§ Source information:
►

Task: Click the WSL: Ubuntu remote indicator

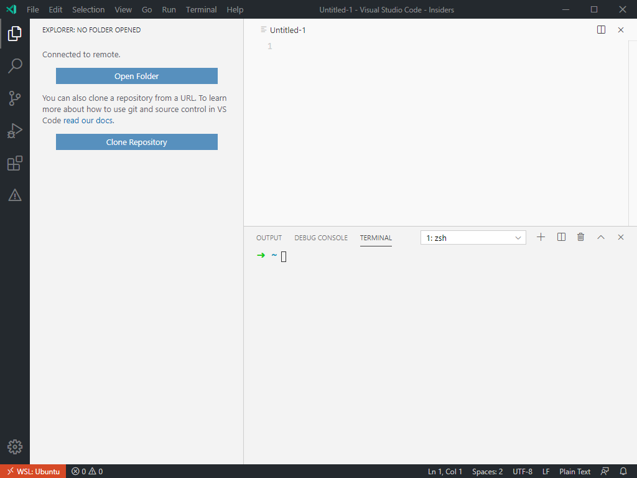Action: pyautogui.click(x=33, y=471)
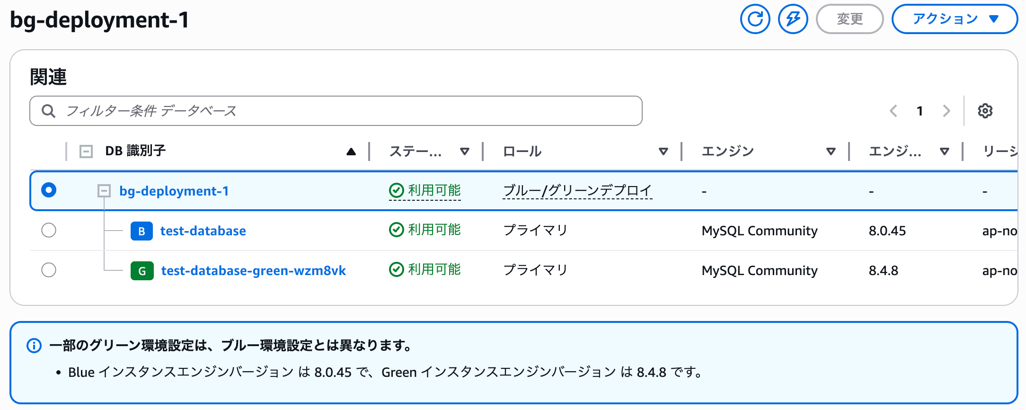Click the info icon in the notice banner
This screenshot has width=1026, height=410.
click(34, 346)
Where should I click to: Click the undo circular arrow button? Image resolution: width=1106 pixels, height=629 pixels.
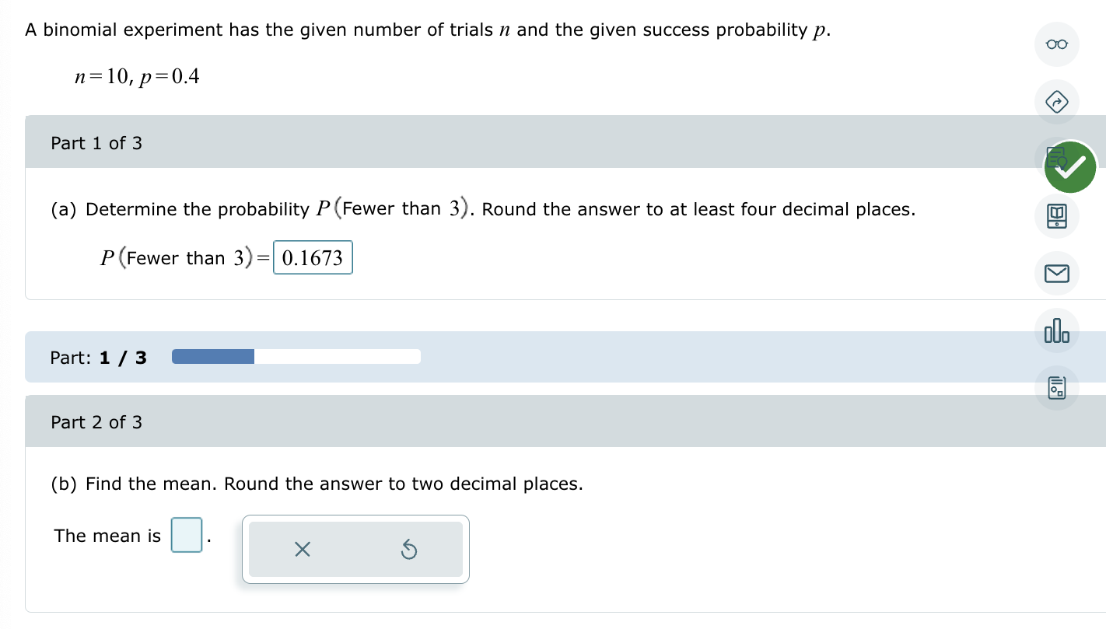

◄
►

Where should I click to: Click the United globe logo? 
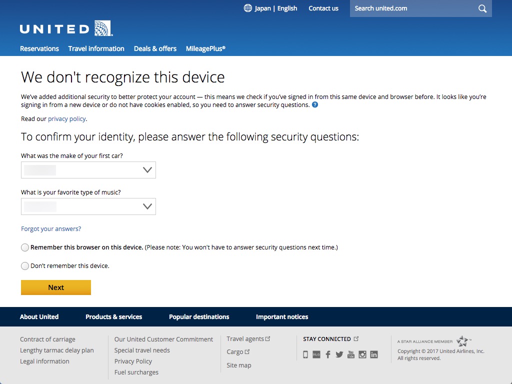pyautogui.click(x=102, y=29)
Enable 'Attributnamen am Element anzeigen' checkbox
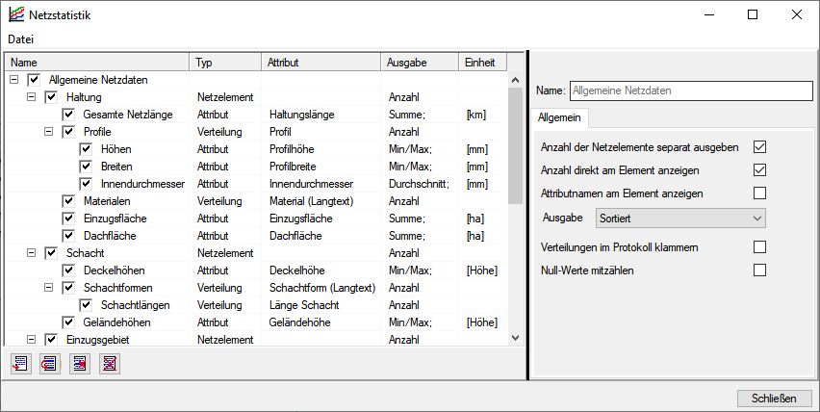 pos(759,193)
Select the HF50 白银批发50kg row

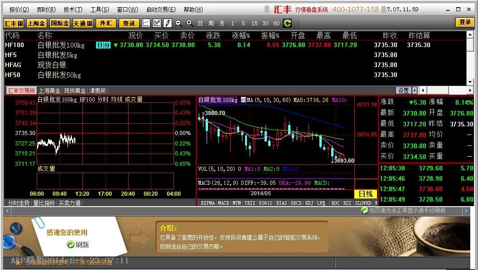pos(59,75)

◄

§ What to work on:
Your answer must be the lines above from the one holding "Task: Click the WSL: Ubuntu remote indicator" up to and including the one holding "Where should I click to: Click the undo", exact and with no pictures.

§ Task output:
Task: Click the WSL: Ubuntu remote indicator

Action: pyautogui.click(x=33, y=471)
Click the info icon in the notice banner
This screenshot has width=1026, height=410.
click(34, 346)
Where should I click to: Click the undo circular arrow button? Image resolution: width=1106 pixels, height=629 pixels.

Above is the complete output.